**DATA RECORDS**:
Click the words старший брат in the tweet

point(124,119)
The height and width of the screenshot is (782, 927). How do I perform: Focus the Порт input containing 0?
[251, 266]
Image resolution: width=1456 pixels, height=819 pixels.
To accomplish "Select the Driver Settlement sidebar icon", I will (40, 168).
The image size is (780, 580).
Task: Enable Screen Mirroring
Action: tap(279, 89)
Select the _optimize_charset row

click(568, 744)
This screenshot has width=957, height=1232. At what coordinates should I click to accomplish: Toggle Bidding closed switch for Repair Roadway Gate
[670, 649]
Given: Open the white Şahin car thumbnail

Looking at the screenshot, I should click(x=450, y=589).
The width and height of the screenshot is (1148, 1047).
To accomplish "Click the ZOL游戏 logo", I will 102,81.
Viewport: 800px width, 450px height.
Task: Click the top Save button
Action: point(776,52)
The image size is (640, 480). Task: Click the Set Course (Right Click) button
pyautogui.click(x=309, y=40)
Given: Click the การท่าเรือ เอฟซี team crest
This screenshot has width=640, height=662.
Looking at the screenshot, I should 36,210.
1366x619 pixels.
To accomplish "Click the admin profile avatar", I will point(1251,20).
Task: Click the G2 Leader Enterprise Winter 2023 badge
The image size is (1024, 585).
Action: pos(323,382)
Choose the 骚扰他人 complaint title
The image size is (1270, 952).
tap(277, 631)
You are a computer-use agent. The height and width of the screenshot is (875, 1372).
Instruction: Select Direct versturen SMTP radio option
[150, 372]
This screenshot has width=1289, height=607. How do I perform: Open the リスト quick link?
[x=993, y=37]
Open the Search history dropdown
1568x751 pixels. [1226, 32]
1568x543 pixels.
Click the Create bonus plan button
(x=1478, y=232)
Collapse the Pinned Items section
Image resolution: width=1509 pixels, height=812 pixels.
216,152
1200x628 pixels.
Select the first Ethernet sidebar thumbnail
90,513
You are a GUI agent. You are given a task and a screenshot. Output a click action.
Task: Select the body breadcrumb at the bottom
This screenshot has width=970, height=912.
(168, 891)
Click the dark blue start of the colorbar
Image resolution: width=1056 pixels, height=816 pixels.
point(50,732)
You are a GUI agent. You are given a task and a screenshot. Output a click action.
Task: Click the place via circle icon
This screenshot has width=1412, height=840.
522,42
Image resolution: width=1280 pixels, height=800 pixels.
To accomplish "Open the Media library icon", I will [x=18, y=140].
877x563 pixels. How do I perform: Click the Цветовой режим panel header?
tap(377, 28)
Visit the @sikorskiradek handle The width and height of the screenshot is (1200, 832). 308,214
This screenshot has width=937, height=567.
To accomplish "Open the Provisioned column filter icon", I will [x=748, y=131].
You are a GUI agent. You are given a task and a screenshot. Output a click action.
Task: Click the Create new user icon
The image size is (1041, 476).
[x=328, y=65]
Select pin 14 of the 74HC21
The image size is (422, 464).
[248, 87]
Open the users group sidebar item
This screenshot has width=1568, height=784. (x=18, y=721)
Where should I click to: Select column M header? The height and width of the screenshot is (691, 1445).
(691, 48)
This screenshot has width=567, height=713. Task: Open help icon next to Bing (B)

**WRITTEN EXERCISE**:
Rewrite all of the data above, replacing every "GUI agent" with "interface agent" and leaving everything else unchanged.

**EXPECTED OUTPUT**:
Click the words старший брат in the tweet

point(124,119)
The height and width of the screenshot is (782, 927). How do I perform: Focus the Порт input containing 0?
[251, 266]
Image resolution: width=1456 pixels, height=819 pixels.
To accomplish "Select the Driver Settlement sidebar icon", I will (40, 168).
The image size is (780, 580).
Task: Enable Screen Mirroring
Action: tap(279, 89)
Select the _optimize_charset row

click(568, 744)
This screenshot has width=957, height=1232. At what coordinates should I click to accomplish: Toggle Bidding closed switch for Repair Roadway Gate
[670, 649]
Given: Open the white Şahin car thumbnail

Looking at the screenshot, I should click(x=450, y=589).
The width and height of the screenshot is (1148, 1047).
To accomplish "Click the ZOL游戏 logo", I will 102,81.
Viewport: 800px width, 450px height.
Task: Click the top Save button
Action: point(776,52)
The image size is (640, 480). Task: Click the Set Course (Right Click) button
pyautogui.click(x=309, y=40)
Given: Click the การท่าเรือ เอฟซี team crest
This screenshot has width=640, height=662.
Looking at the screenshot, I should 36,210.
1366x619 pixels.
To accomplish "Click the admin profile avatar", I will point(1251,20).
Task: Click the G2 Leader Enterprise Winter 2023 badge
The image size is (1024, 585).
Action: pos(323,382)
Choose the 骚扰他人 complaint title
The image size is (1270, 952).
tap(277, 631)
You are a computer-use agent. The height and width of the screenshot is (875, 1372).
Instruction: Select Direct versturen SMTP radio option
[150, 372]
This screenshot has width=1289, height=607. How do I perform: Open the リスト quick link?
[x=993, y=37]
Open the Search history dropdown
1568x751 pixels. [1226, 32]
1568x543 pixels.
Click the Create bonus plan button
(x=1478, y=232)
Collapse the Pinned Items section
Image resolution: width=1509 pixels, height=812 pixels.
216,152
1200x628 pixels.
Select the first Ethernet sidebar thumbnail
90,513
You are a interface agent. You are given a task and a screenshot. Output a click action.
Task: Select the body breadcrumb at the bottom
This screenshot has width=970, height=912.
(168, 891)
Click the dark blue start of the colorbar
Image resolution: width=1056 pixels, height=816 pixels.
point(50,732)
You are a interface agent. You are given a task and a screenshot. Output a click action.
Task: Click the place via circle icon
This screenshot has width=1412, height=840.
522,42
Image resolution: width=1280 pixels, height=800 pixels.
To accomplish "Open the Media library icon", I will [x=18, y=140].
877x563 pixels. How do I perform: Click the Цветовой режим panel header?
tap(377, 28)
Visit the @sikorskiradek handle The width and height of the screenshot is (1200, 832). 308,214
This screenshot has width=937, height=567.
To accomplish "Open the Provisioned column filter icon", I will [x=748, y=131].
You are a interface agent. You are given a task and a screenshot. Output a click action.
Task: Click the Create new user icon
The image size is (1041, 476).
[x=328, y=65]
Select pin 14 of the 74HC21
The image size is (422, 464).
[248, 87]
Open the users group sidebar item
This screenshot has width=1568, height=784. (x=18, y=721)
Where should I click to: Select column M header? The height and width of the screenshot is (691, 1445).
(691, 48)
This screenshot has width=567, height=713. Task: Open help icon next to Bing (B)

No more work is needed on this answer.